*PROBLEM DETAILS*.
Write out the following listing's lines from the one with "You are a computer-use agent. 939x502 pixels." to the one with "Instruction: Select the", exactly, with both included and no others.

*EXTRACTED ENTRIES*.
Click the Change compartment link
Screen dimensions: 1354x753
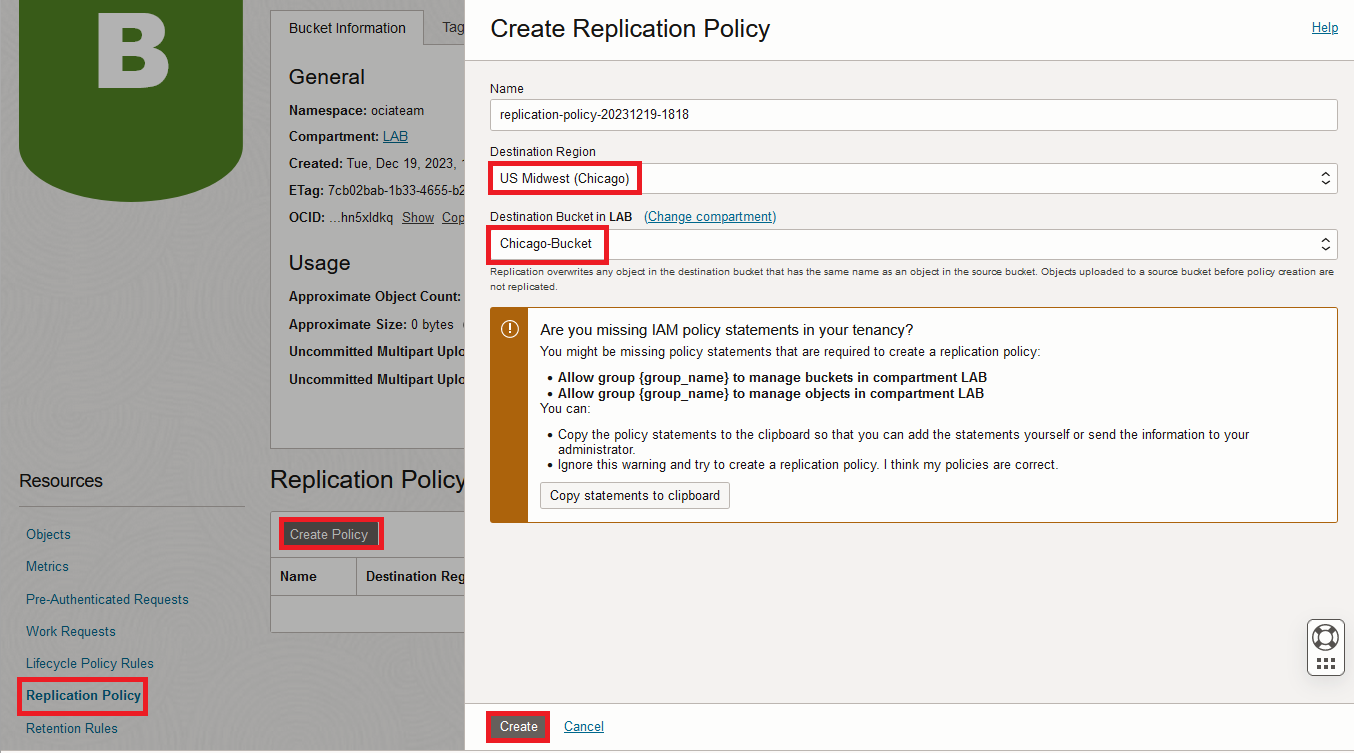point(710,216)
--
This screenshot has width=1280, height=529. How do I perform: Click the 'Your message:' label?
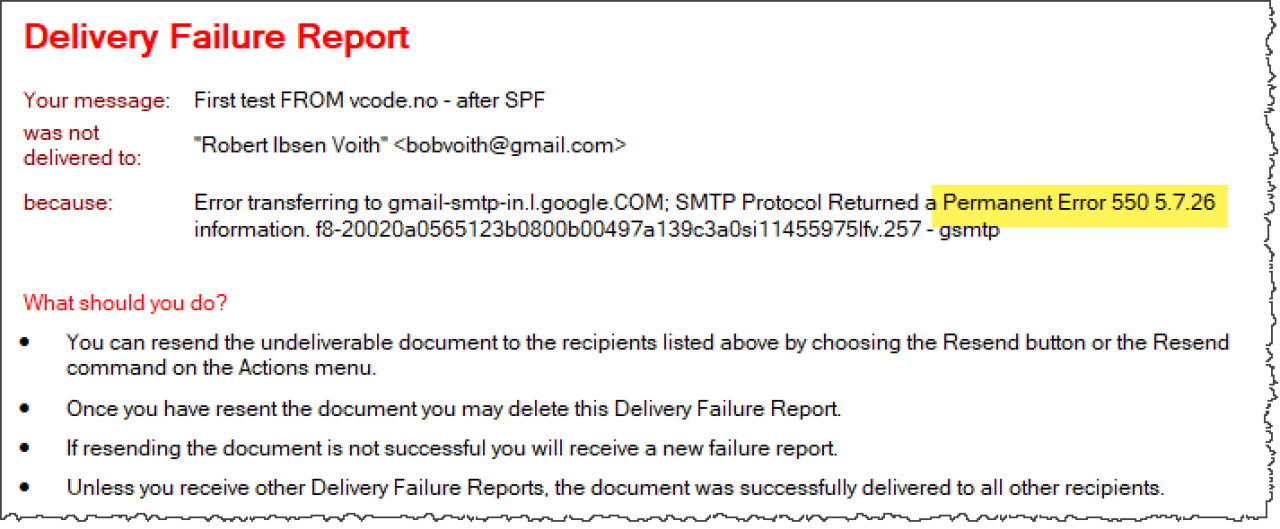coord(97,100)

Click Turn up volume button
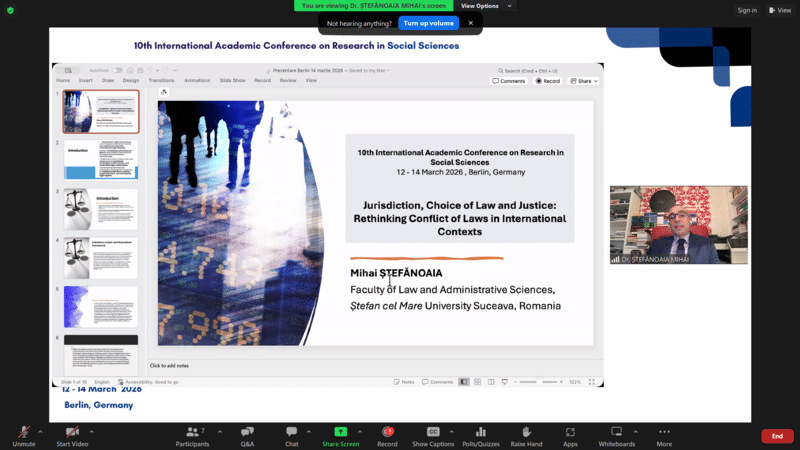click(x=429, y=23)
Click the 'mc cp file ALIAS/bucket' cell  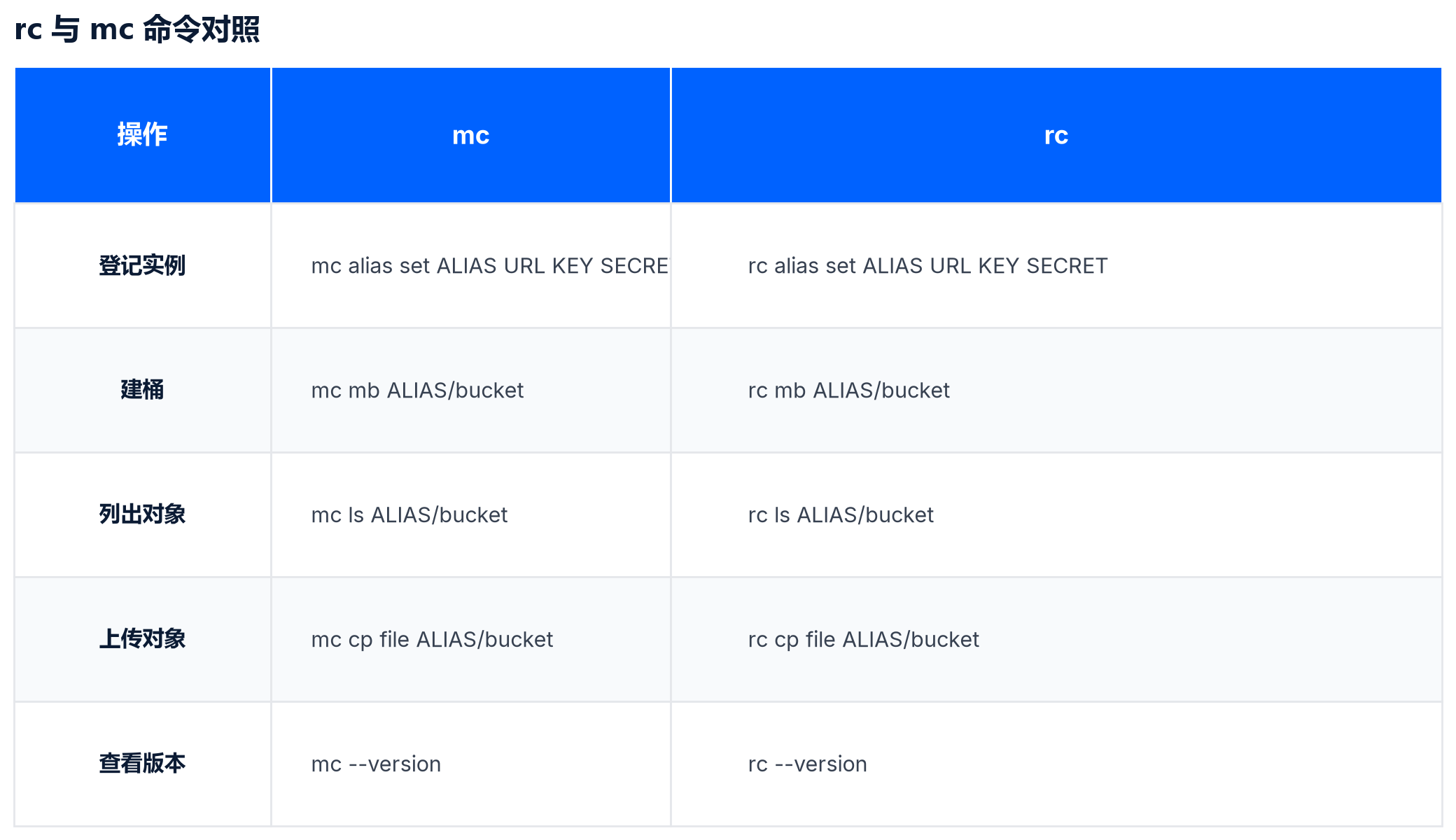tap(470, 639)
...
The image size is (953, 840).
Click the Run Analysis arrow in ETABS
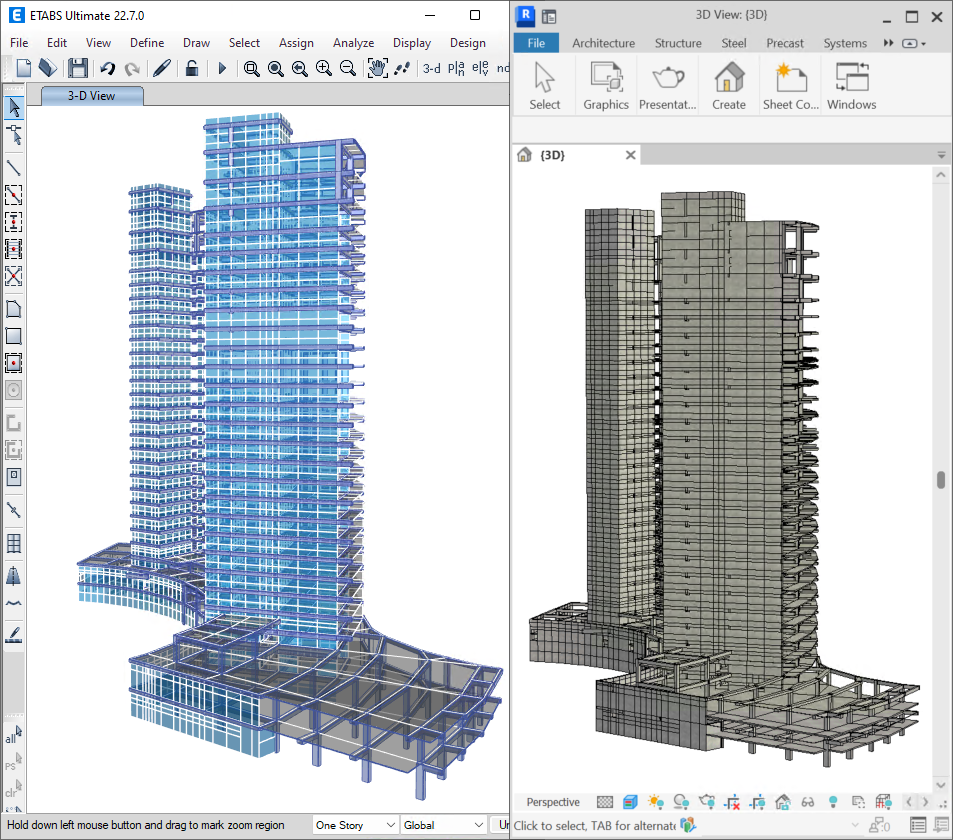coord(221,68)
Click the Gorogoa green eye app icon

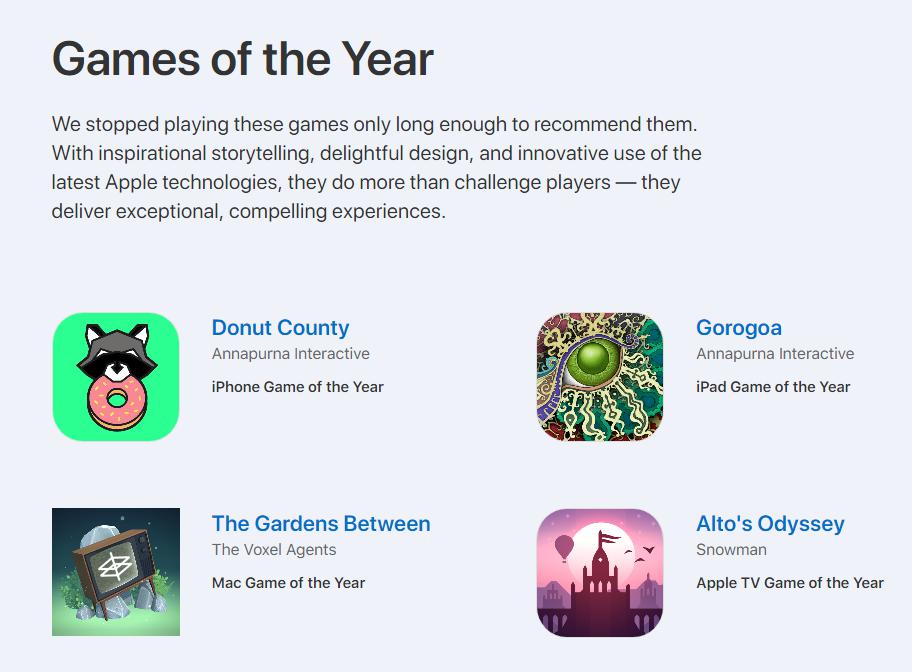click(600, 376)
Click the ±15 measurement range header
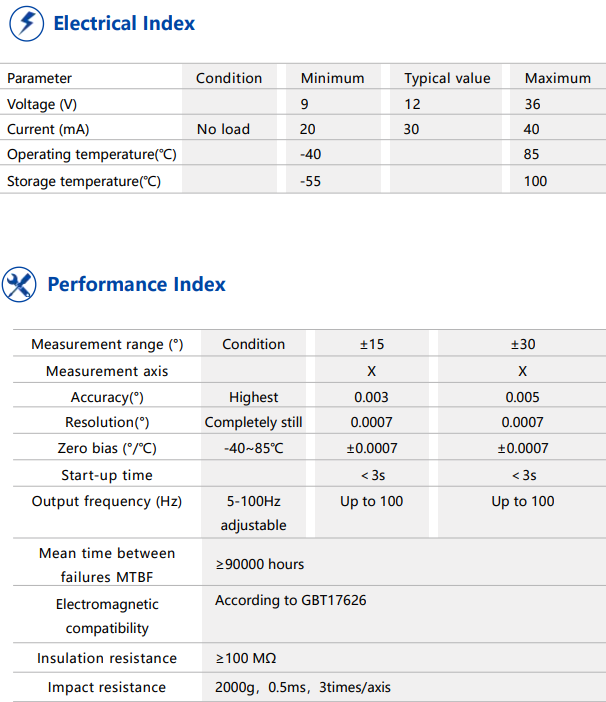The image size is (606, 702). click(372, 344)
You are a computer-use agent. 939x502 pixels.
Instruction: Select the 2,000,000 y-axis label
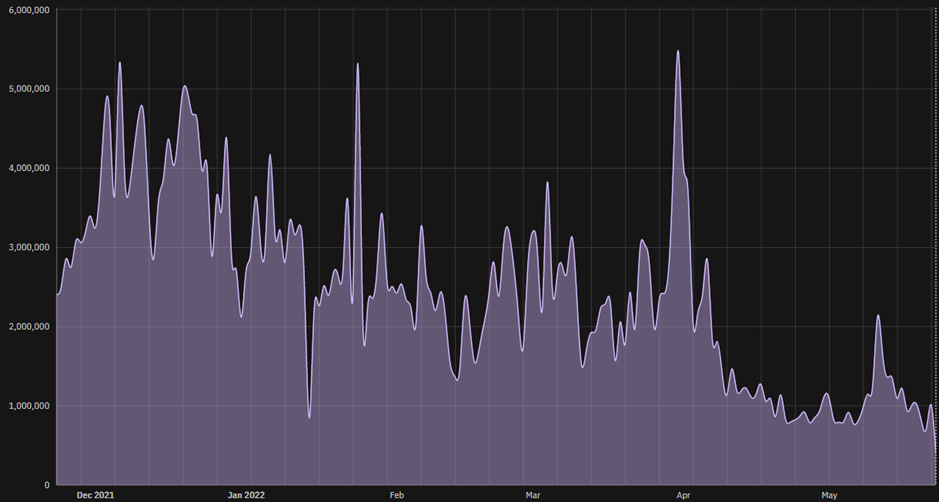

*REPLY TO THE EXERCISE*.
You are a computer-use agent. 939x502 pixels.
Instruction: Select the 2,000,000 y-axis label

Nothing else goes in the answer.